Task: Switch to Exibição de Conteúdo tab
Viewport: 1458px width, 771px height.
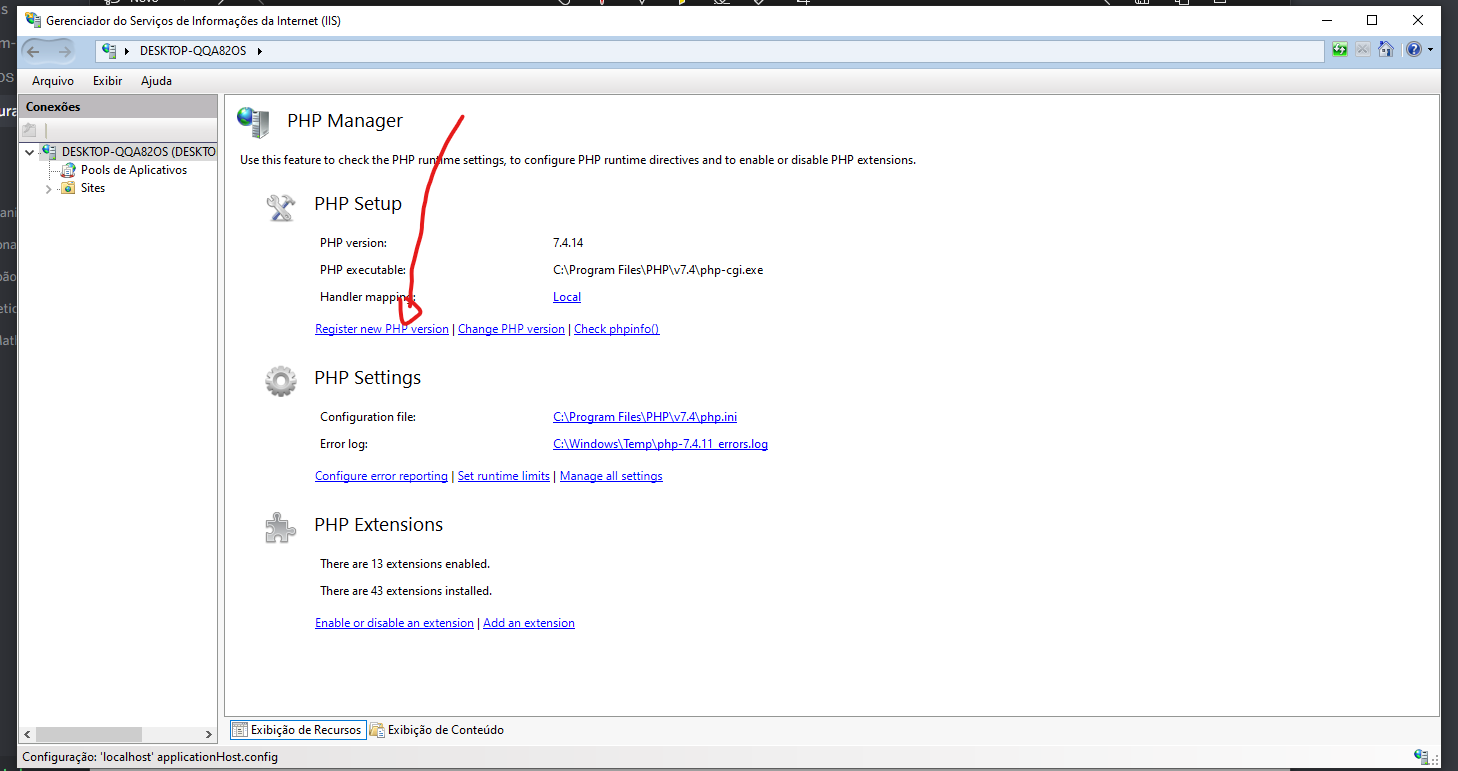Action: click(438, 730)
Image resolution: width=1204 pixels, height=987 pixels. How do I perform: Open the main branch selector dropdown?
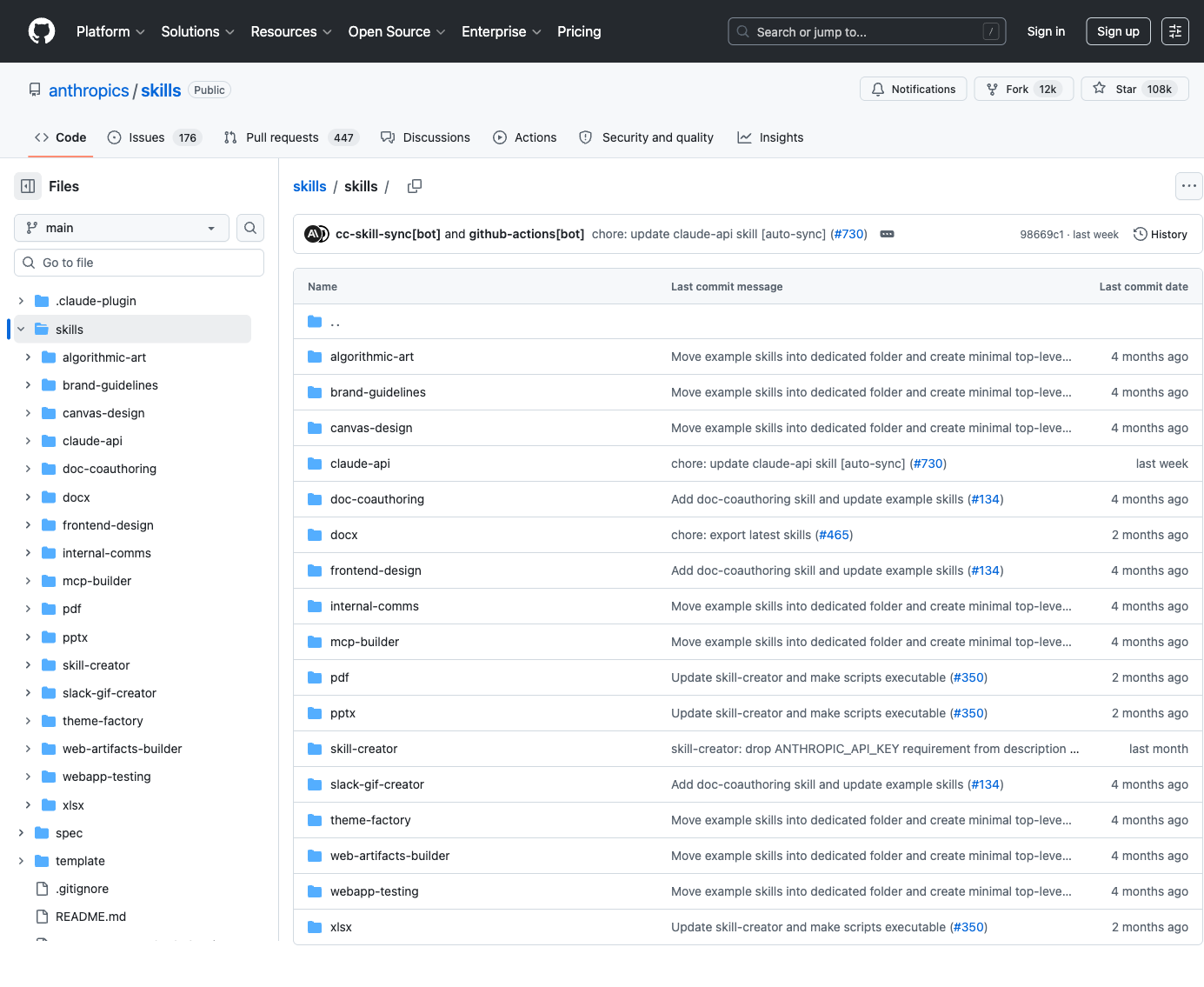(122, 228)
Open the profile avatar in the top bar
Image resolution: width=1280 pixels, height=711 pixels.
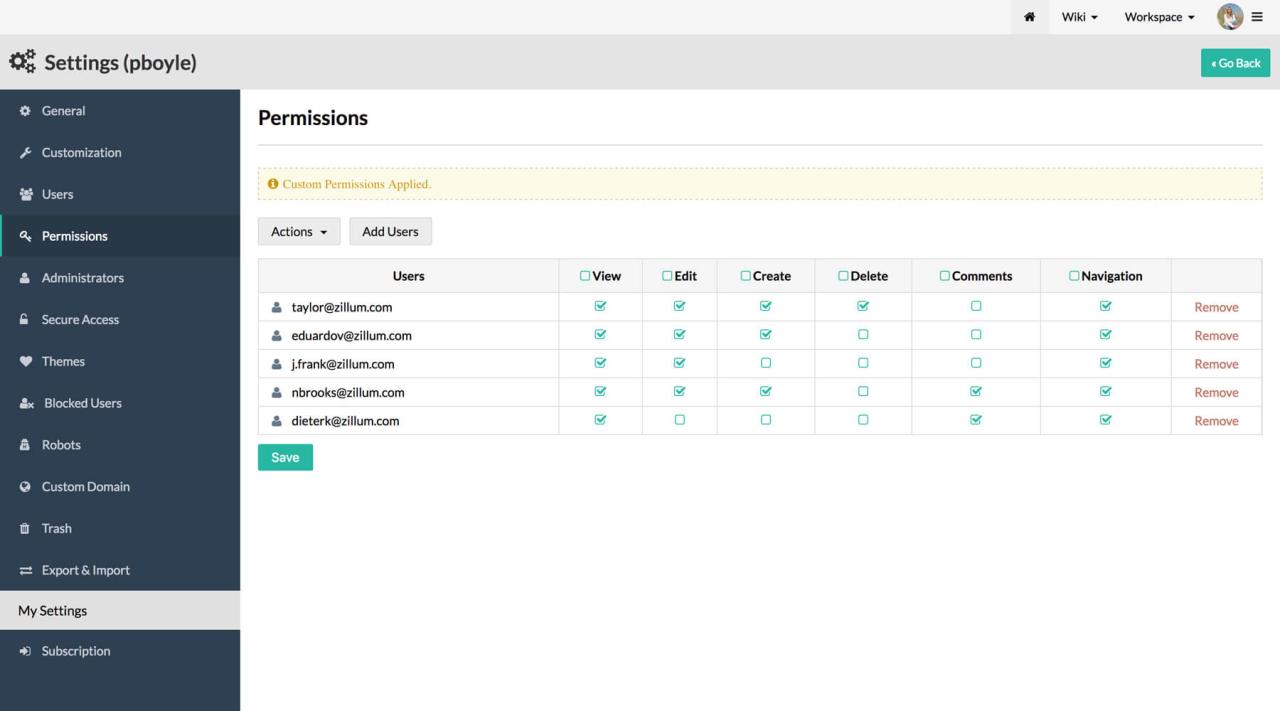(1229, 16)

• Instructions for the task:
Retype, please, exactly the lines that begin with the one containing "Open the profile avatar in the top bar" and end at the last line of the entries above, both included, leaving out pictures.

• Expected answer:
Open the profile avatar in the top bar
Image resolution: width=1280 pixels, height=711 pixels.
(1229, 16)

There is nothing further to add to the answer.